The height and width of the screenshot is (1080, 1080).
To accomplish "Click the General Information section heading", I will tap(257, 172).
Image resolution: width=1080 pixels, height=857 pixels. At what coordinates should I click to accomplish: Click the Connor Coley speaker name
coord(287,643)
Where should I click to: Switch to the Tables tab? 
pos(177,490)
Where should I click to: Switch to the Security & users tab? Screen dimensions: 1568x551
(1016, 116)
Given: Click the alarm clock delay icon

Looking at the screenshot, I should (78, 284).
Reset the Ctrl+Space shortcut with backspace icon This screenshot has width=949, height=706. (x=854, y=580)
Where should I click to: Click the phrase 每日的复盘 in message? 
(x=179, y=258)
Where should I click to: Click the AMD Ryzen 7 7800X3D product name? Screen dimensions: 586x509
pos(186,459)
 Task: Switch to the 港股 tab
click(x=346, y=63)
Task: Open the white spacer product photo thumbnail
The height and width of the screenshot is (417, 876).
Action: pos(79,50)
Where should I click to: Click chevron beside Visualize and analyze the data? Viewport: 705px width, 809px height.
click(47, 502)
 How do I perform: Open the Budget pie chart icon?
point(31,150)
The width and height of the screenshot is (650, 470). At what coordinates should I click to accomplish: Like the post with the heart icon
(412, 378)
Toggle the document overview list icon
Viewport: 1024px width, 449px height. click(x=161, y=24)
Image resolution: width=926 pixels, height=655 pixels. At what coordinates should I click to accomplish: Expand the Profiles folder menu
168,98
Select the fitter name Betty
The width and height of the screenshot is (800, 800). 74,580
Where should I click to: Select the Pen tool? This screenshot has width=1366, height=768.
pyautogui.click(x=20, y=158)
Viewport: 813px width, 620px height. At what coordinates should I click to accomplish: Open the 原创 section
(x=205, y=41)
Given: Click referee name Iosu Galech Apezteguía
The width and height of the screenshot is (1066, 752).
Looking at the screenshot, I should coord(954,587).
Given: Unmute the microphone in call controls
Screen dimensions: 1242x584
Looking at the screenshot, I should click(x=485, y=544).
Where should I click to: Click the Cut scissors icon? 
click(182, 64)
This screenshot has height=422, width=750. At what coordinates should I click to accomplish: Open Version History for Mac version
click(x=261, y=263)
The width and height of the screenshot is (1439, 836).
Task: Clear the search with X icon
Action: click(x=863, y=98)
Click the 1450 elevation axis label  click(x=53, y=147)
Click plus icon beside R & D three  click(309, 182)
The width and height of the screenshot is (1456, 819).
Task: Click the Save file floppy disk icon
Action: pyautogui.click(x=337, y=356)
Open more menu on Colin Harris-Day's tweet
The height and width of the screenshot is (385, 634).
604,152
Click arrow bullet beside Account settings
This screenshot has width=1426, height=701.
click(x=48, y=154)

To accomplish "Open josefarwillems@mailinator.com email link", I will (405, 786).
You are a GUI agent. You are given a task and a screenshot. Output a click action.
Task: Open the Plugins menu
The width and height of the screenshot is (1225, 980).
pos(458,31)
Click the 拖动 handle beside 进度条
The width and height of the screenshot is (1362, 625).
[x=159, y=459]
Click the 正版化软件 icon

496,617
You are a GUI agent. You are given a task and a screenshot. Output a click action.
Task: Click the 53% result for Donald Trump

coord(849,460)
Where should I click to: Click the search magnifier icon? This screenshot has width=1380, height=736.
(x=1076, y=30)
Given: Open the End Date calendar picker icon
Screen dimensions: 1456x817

• _Exercise brief_
This exercise calls for every record above to be written out again exactly.

• _Solution for this exercise_
The height and width of the screenshot is (1080, 1080).
To accomplish "Click the General Information section heading", I will tap(257, 172).
Image resolution: width=1080 pixels, height=857 pixels. At what coordinates should I click to accomplish: Click the Connor Coley speaker name
coord(287,643)
Where should I click to: Switch to the Tables tab? 
pos(177,490)
Where should I click to: Switch to the Security & users tab? Screen dimensions: 1568x551
(1016, 116)
Given: Click the alarm clock delay icon

Looking at the screenshot, I should (78, 284).
Reset the Ctrl+Space shortcut with backspace icon This screenshot has width=949, height=706. (x=854, y=580)
Where should I click to: Click the phrase 每日的复盘 in message? 
(x=179, y=258)
Where should I click to: Click the AMD Ryzen 7 7800X3D product name? Screen dimensions: 586x509
pos(186,459)
 Task: Switch to the 港股 tab
click(x=346, y=63)
Task: Open the white spacer product photo thumbnail
The height and width of the screenshot is (417, 876).
Action: pos(79,50)
Where should I click to: Click chevron beside Visualize and analyze the data? Viewport: 705px width, 809px height.
click(47, 502)
 How do I perform: Open the Budget pie chart icon?
point(31,150)
The width and height of the screenshot is (650, 470). At what coordinates should I click to accomplish: Like the post with the heart icon
(412, 378)
Toggle the document overview list icon
Viewport: 1024px width, 449px height. click(x=161, y=24)
Image resolution: width=926 pixels, height=655 pixels. At what coordinates should I click to accomplish: Expand the Profiles folder menu
168,98
Select the fitter name Betty
The width and height of the screenshot is (800, 800). 74,580
Where should I click to: Select the Pen tool? This screenshot has width=1366, height=768.
pyautogui.click(x=20, y=158)
Viewport: 813px width, 620px height. At what coordinates should I click to accomplish: Open the 原创 section
(x=205, y=41)
Given: Click referee name Iosu Galech Apezteguía
The width and height of the screenshot is (1066, 752).
Looking at the screenshot, I should coord(954,587).
Given: Unmute the microphone in call controls
Screen dimensions: 1242x584
Looking at the screenshot, I should click(x=485, y=544).
Where should I click to: Click the Cut scissors icon? 
click(182, 64)
This screenshot has height=422, width=750. At what coordinates should I click to accomplish: Open Version History for Mac version
click(x=261, y=263)
The width and height of the screenshot is (1439, 836).
Task: Clear the search with X icon
Action: click(x=863, y=98)
Click the 1450 elevation axis label  click(x=53, y=147)
Click plus icon beside R & D three  click(309, 182)
The width and height of the screenshot is (1456, 819).
Task: Click the Save file floppy disk icon
Action: pyautogui.click(x=337, y=356)
Open more menu on Colin Harris-Day's tweet
The height and width of the screenshot is (385, 634).
604,152
Click arrow bullet beside Account settings
This screenshot has width=1426, height=701.
click(x=48, y=154)

To accomplish "Open josefarwillems@mailinator.com email link", I will (405, 786).
You are a GUI agent. You are given a task and a screenshot. Output a click action.
Task: Open the Plugins menu
The width and height of the screenshot is (1225, 980).
pos(458,31)
Click the 拖动 handle beside 进度条
The width and height of the screenshot is (1362, 625).
[x=159, y=459]
Click the 正版化软件 icon

496,617
You are a GUI agent. You are given a task and a screenshot. Output a click action.
Task: Click the 53% result for Donald Trump

coord(849,460)
Where should I click to: Click the search magnifier icon? This screenshot has width=1380, height=736.
(x=1076, y=30)
Given: Open the End Date calendar picker icon
Screen dimensions: 1456x817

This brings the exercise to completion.